__WHAT YOU SHOULD DO__: Produce the records below again, word for word, but stop after the line that contains "Viewport: 862px width, 740px height.".

(Collected data entries)
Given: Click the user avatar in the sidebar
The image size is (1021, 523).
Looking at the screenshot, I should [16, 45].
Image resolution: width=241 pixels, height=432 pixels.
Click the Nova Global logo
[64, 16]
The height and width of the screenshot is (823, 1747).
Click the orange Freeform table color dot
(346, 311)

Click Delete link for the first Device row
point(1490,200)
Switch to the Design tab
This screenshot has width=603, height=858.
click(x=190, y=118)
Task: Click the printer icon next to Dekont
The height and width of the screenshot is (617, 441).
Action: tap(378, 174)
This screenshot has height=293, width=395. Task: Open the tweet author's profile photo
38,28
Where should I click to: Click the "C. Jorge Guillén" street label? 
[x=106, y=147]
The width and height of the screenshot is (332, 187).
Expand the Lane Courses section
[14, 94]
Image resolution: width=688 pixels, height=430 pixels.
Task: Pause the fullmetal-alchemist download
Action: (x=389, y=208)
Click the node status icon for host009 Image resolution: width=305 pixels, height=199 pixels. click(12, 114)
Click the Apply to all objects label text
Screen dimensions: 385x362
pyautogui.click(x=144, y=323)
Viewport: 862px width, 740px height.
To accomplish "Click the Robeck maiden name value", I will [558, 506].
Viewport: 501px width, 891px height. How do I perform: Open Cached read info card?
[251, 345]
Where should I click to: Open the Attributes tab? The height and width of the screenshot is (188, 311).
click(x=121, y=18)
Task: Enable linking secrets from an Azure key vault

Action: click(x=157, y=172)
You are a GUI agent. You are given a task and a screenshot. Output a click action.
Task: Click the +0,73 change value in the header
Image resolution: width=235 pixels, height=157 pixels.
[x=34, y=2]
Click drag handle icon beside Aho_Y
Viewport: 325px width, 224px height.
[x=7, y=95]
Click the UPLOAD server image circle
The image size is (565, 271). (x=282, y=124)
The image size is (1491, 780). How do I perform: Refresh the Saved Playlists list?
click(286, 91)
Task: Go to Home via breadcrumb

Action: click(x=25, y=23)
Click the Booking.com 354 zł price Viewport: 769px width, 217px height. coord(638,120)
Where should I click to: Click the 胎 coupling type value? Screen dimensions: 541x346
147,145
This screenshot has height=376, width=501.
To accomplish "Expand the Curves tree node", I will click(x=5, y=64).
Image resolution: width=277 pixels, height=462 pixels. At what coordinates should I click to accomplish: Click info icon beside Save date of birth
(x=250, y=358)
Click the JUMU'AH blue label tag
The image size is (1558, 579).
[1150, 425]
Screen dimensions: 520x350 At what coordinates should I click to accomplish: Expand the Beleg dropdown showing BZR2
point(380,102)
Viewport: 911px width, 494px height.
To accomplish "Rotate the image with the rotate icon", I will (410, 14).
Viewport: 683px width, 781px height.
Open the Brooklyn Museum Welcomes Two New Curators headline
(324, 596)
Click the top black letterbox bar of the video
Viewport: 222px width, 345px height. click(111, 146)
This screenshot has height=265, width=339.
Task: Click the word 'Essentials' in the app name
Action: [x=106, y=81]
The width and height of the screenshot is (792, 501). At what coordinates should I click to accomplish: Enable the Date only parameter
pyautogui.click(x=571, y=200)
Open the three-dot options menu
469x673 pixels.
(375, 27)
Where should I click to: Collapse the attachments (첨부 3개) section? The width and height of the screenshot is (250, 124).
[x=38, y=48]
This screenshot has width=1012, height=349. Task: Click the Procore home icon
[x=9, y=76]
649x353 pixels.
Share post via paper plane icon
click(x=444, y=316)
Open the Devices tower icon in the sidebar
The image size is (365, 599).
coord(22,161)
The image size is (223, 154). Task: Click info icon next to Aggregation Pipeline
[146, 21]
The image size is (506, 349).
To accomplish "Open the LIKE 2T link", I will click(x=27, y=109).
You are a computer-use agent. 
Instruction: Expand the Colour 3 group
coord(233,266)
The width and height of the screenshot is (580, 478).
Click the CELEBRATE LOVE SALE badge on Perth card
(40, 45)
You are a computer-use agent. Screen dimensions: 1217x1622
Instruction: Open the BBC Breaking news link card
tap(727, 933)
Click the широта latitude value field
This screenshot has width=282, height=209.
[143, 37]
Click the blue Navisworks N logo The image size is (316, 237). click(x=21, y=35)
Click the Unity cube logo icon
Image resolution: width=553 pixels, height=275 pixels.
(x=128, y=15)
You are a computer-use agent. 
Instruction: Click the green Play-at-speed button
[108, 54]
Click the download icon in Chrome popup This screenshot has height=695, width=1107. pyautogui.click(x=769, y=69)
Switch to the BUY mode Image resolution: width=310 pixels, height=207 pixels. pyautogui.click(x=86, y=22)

__TASK RESPONSE__:
Given: Click the user avatar in the sidebar
The image size is (1021, 523).
Looking at the screenshot, I should [16, 45].
Image resolution: width=241 pixels, height=432 pixels.
Click the Nova Global logo
[64, 16]
The height and width of the screenshot is (823, 1747).
Click the orange Freeform table color dot
(346, 311)

Click Delete link for the first Device row
point(1490,200)
Switch to the Design tab
This screenshot has width=603, height=858.
click(x=190, y=118)
Task: Click the printer icon next to Dekont
The height and width of the screenshot is (617, 441).
Action: tap(378, 174)
This screenshot has height=293, width=395. Task: Open the tweet author's profile photo
38,28
Where should I click to: Click the "C. Jorge Guillén" street label? 
[x=106, y=147]
The width and height of the screenshot is (332, 187).
Expand the Lane Courses section
[14, 94]
Image resolution: width=688 pixels, height=430 pixels.
Task: Pause the fullmetal-alchemist download
Action: (x=389, y=208)
Click the node status icon for host009 Image resolution: width=305 pixels, height=199 pixels. click(12, 114)
Click the Apply to all objects label text
Screen dimensions: 385x362
pyautogui.click(x=144, y=323)
Viewport: 862px width, 740px height.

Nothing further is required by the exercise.